The Sister Mary Loretto Memorial Community Soup Kitchen fund drive begins today amid ongoing economic turmoil stirred by the coronavirus pandemic.

In its 37th year, the fund drive’s goal is $65,000, the same as it has been for several years despite the fact that costs and demand are ever rising.

In response to questions about the goal, and financing operation of the soup kitchen generally, Lockport Salvation Army Major Jose Santiago says he trusts in a higher authority. 

“It’s definitely challenging,” he said. “We’re looking to God for strength and guidance, but at the same time we’re committed to the work that we have to do, committed to the people of this community. We will find a way and the Lord will bless us.”

So far, this approach seems to be paying off.

The fund is already at $20,000, in advance of the traditional day-after-Thanksgiving fund drive launch, thanks to two $10,000 donors who emerged in recent days. The first donor asked to remain anonymous and the other, Mulvey Construction Co., also delivered 40 pies to the soup kitchen this week.

Also on Wednesday, the Salvation Army fielded a $250 donation to the soup kitchen from the Marine Corps League.

“Every penny matters and we appreciate the commitment,” Santiago said.

Sister Mary Loretto established the Lockport soup kitchen in 1983, inside German Lutheran Church.

Two years later, the operation was relocated to the Salvation Army Worship & Service Center, where it has remained ever since, surviving on donations from the community.

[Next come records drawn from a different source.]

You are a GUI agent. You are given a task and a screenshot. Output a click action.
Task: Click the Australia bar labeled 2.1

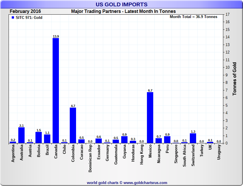(x=21, y=135)
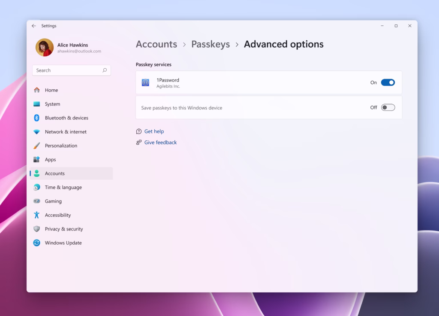
Task: Open the Get help link
Action: [x=153, y=131]
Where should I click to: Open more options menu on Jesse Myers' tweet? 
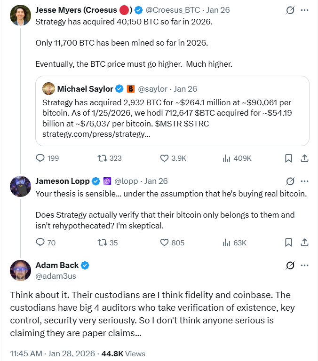coord(305,10)
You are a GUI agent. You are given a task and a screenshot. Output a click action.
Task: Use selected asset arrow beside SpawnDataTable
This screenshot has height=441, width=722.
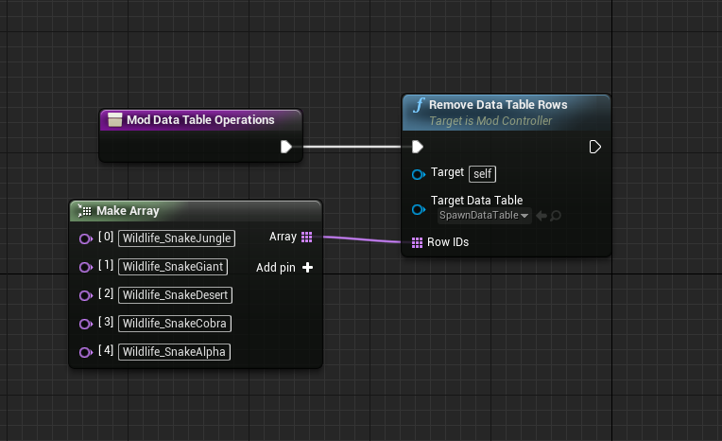(542, 216)
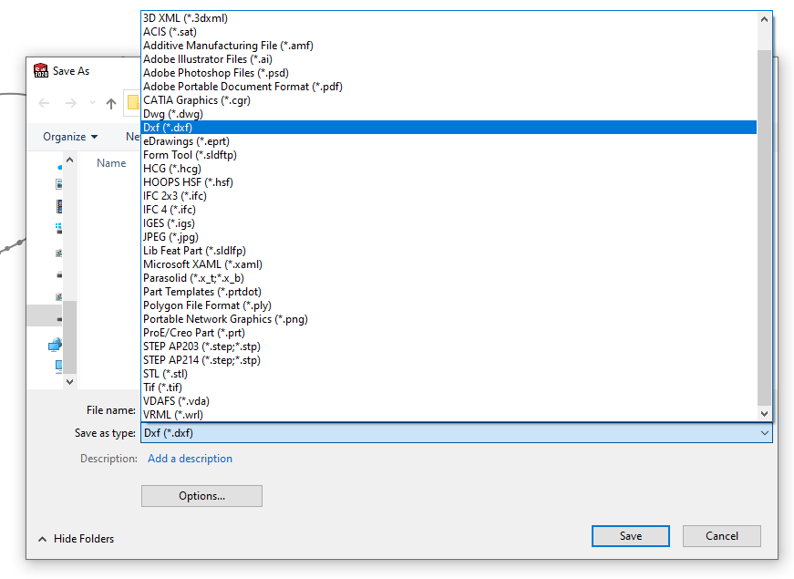794x579 pixels.
Task: Go up one folder level
Action: 111,103
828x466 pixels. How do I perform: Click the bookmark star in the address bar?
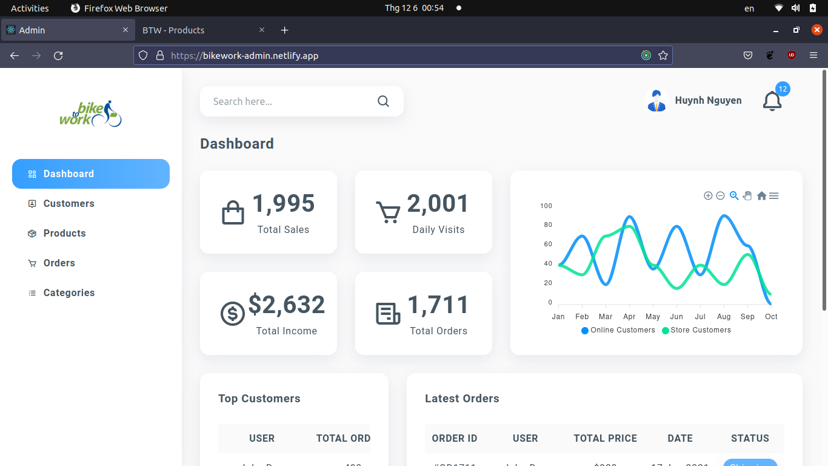pos(663,55)
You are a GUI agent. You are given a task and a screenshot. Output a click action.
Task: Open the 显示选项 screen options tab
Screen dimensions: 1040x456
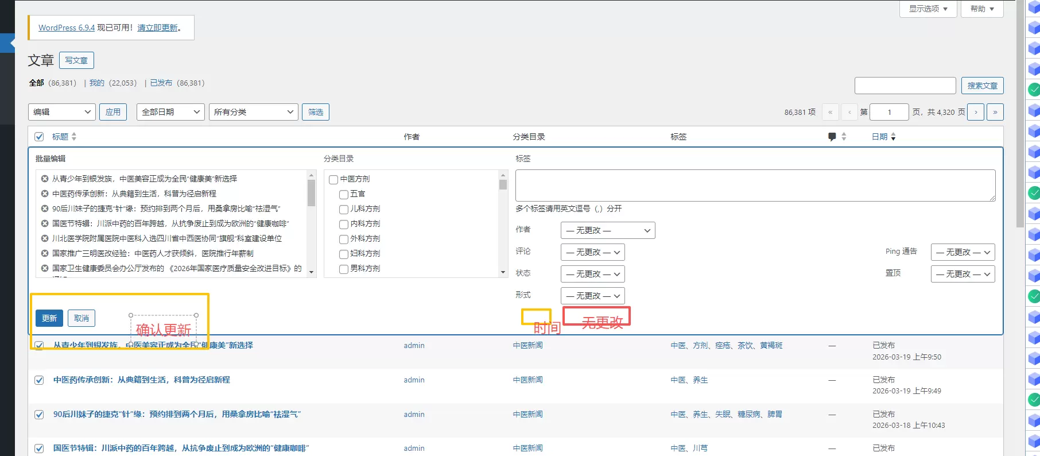(x=928, y=9)
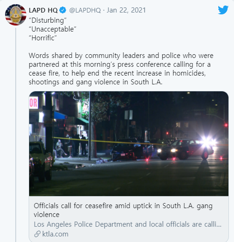This screenshot has width=234, height=242.
Task: Open the LAPD HQ profile avatar
Action: pyautogui.click(x=16, y=15)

Currently, the soup kitchen is serving a daily average of 150 meals — take-out meals since the pandemic’s arrival in mid March. Of those served, 25% to 30% are aged 60 and older, Santiago estimated.

Of the drive to fund the soup kitchen operation in 2021, with meal service every Monday through Friday, it’s expected that donors will be harder to find, because the economic effects of the pandemic — possibly including another shutdown in the not too distant future — pushes giving off the table for many.

“You can imagine that people in the past, that were able to donate, this year are the people that are the recipients of the services,” Santiago said. “Many also would’ve been able to donate, but are afraid of the ‘what-if’ that is going to happen in the days ahead. They would rather keep their savings and understandably so.”

COVID-19 restrictions set by the state also restrain the work that’s done at the soup kitchen.

“We have limited volunteers. Because of the restrictions ... we’re not able to take all the volunteers or have all the volunteers in a confined space,” Santiago said. “We just have a limited group of volunteers who are going to be participating.”

The annual budget for the soup kitchen remains $150,000. Whether that will be enough to cover costs for the whole year is, as of now, unknown. However, Santiago is optimistic.

“We believe in prayer. We believe in this community that has responded to the needs of others and to those that look to us for support,” he said. “And they have responded (before) and we’re going to see what happens.”

The fund drive runs until Christmas Eve.